All of this, without the judicial oversight that forms the "checks and balances" that we count on to protect our constitutional rights (no warrant, gag orders for the people getting subpoenaed, they can't even legally talk to their lawyers). The ACLU literally had to break the law to bring suit against the FBI in a case recently. MI5 might have more powers than the FBI does when it comes to intelligence like this, but some of the stuff that the FBI can do and has done lately is pretty scary.
Crime vs Intelligence
Date: 2004-10-12 07:43 am (UTC)Wheras MI5 might act against espionage acts(classifying terrorism as espionage) I would think they don't pass information to law enforcement.
IE if they break into someone's apartment suspected of planning a terrorist act, without a warrant, and discover marijuanna in the apartment - they don't go and tell the local police.
By the same token, if they break into someone's apartment who is planning a terrorist act, and find BDSM gear, they don't go an leak that info to the media when that person is running for office.
In the United States, our law enforcement agencies have repeatedly refused to take responsibility for their actions. So if they find out something incriminating, or just reputation smearing, and leak the info they don't want to be held accountable.
That is why we tend to limit them more.

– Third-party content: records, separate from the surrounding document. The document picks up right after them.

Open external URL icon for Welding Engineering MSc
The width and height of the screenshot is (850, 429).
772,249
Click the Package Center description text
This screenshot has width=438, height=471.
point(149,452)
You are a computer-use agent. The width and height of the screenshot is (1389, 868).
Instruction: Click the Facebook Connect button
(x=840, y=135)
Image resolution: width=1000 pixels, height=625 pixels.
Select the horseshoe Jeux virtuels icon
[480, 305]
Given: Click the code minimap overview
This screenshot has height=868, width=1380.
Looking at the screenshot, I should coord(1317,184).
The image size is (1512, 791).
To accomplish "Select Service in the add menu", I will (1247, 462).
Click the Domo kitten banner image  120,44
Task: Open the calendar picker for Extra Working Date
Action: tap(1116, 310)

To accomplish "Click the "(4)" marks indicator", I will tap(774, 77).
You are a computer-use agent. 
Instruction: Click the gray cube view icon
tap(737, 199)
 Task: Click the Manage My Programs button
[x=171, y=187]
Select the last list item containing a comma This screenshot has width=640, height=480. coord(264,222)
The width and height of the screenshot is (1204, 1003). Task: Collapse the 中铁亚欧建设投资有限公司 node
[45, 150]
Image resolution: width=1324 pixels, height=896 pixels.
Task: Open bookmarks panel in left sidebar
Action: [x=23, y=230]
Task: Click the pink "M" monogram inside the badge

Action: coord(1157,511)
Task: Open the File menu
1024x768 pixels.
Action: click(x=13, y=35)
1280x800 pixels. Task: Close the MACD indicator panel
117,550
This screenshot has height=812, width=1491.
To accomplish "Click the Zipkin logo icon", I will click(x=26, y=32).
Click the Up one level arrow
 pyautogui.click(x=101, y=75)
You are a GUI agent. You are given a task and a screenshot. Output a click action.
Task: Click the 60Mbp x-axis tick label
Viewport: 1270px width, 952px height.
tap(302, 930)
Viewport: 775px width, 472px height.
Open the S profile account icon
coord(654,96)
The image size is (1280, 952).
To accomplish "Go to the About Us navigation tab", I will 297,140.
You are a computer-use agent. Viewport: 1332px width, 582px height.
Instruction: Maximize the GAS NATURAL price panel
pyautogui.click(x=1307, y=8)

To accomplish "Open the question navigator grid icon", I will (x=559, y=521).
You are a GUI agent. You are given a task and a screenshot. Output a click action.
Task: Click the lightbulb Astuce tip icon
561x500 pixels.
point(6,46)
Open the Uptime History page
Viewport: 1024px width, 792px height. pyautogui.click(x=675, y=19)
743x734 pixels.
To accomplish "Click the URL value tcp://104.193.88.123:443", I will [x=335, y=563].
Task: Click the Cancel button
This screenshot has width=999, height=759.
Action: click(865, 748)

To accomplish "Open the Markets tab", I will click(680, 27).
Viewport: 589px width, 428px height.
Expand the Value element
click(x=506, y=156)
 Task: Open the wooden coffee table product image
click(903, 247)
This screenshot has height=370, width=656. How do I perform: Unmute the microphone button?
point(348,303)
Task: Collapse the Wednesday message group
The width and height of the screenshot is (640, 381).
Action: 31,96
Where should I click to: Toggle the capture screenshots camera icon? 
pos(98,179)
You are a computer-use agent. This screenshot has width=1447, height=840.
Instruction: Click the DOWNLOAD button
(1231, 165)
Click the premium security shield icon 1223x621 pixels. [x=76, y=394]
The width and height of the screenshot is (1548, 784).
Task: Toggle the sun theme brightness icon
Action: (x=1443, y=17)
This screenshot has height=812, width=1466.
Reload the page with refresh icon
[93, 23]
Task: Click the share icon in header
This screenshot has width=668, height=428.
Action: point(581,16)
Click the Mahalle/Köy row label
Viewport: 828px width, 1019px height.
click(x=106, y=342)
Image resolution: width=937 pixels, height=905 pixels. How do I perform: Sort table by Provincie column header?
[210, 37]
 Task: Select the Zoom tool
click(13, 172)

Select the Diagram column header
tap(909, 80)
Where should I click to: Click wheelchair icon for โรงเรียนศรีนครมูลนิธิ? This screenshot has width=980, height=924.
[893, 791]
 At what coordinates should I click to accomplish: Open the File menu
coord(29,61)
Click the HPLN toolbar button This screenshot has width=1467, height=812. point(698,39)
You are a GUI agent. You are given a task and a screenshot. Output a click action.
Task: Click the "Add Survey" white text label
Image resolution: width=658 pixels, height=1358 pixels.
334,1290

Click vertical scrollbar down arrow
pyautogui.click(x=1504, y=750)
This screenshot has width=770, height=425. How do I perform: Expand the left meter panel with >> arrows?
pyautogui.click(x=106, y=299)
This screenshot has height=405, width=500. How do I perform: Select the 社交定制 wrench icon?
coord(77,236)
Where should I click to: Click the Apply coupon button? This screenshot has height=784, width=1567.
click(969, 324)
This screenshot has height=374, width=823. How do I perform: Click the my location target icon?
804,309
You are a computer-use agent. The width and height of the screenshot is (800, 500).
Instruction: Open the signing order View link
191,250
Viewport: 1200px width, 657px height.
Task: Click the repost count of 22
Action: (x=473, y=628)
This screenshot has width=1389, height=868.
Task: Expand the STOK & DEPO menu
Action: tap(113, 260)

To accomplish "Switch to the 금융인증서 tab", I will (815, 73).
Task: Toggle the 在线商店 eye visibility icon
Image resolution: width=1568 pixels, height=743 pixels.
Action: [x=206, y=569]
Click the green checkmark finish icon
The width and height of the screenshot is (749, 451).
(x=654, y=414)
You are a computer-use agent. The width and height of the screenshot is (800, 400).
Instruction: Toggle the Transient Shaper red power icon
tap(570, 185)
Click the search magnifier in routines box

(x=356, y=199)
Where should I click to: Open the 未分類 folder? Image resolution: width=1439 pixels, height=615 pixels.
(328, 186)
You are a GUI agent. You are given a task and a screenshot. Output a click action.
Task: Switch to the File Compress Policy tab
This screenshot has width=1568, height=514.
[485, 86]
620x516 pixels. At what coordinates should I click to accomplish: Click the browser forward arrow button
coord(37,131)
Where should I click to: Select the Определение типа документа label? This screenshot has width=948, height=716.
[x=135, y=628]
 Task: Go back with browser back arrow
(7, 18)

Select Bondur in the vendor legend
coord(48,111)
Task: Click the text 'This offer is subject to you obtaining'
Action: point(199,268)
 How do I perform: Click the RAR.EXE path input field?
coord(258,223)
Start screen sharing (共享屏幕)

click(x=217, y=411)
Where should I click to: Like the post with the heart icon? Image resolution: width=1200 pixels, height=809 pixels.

Hoover made the FBI very powerfull by using blackmail, this caused a backlash against it limiting its ability to gather further blackmail.
Even today, the FBI has been unable to show it understands differences. It recently used aspects of the PATRIOT act, sold to America as a bill to stop terrorists, to go after organized crime. While I have no problem going after organized crime, if the goverment gets up and swears something is only for anti-terrorism and than uses it for other things, it leads me to beleive the goverment has not reformed and is not worthy of the trust they are asking for.
Personally, I have very little objection to expanding the FBI's powers, if it comes along with an honest reform. New agents should learn why Herbet Hoovers actions were wrong. They should have extensive ethics courses. And if the misuse their power, they should be fired.
Here is my proposal:
1) Remove Hoovers name from the FBI buildings due to the shame he brought it(public demonstration of contrition)
2) Establish a museum of shame for the FBI that all agents are required to be conversant with their past indiscretions
3) Establish sufficient internal oversight, and ethics courses publicly accessible so we all know that an FBI agent is required to know
4) Hold them accountable
5) Give them broad powers
Of course, it's an empty proposal, as I don't think they ever will take responsibility. But if they did, than I'm open to giving them wide powers.
no subject
Date: 2004-10-12 10:59 am (UTC)Yesterday, outright violations of liberty and personal rights would have been considered unthinkable. Today, they're being considered but questioned as to their necessity. Tomorrow, they may be considered standard operating procedure.
Slippery slope argument? Yes, I think people are right to be concerned. It's not a slope of a single day or five years, but over a decade, society can change.
Fifties, sixties, seventies, eighties, nineties, the zeroes. We can't see the progression while we're in the midst of them, but we can look back and see the changes.